[Recorded data]
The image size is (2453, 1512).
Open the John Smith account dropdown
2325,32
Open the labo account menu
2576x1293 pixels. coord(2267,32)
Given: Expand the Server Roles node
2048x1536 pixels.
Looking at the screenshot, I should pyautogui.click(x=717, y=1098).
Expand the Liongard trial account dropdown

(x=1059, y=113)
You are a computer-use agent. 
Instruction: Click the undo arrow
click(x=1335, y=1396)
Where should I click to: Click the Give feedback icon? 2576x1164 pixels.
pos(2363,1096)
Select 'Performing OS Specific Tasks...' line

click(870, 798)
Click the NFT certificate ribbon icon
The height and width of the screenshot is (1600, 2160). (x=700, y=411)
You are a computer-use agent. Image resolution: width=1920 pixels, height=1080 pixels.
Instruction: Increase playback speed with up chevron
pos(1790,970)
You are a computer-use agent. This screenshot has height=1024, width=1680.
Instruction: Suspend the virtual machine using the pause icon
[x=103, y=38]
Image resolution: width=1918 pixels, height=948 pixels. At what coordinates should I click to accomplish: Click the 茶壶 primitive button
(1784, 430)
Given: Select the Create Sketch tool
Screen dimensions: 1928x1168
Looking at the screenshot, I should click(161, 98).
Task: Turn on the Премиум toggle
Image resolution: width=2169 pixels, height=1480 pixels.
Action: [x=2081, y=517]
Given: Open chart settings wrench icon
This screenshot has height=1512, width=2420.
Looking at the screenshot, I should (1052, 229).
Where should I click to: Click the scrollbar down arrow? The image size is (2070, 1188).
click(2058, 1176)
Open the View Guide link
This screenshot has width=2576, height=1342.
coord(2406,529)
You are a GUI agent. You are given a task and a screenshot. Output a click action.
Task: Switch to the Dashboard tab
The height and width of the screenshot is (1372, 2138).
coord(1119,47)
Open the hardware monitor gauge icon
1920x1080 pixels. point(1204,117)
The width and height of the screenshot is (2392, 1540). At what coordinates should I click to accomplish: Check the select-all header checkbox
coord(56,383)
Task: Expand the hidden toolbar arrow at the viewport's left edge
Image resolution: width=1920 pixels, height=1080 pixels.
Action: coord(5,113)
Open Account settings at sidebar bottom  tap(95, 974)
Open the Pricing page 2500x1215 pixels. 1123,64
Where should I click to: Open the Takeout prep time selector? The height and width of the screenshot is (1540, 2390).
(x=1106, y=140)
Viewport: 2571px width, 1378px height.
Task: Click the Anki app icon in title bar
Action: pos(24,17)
[/Recorded data]
** Task goal **
In the listing above, find the line with "Open the Pricing", then copy it and every later line exactly, through the last line, and nothing else.

** Response to the exercise **
Open the Pricing page 2500x1215 pixels. 1123,64
Where should I click to: Open the Takeout prep time selector? The height and width of the screenshot is (1540, 2390).
(x=1106, y=140)
Viewport: 2571px width, 1378px height.
Task: Click the Anki app icon in title bar
Action: pos(24,17)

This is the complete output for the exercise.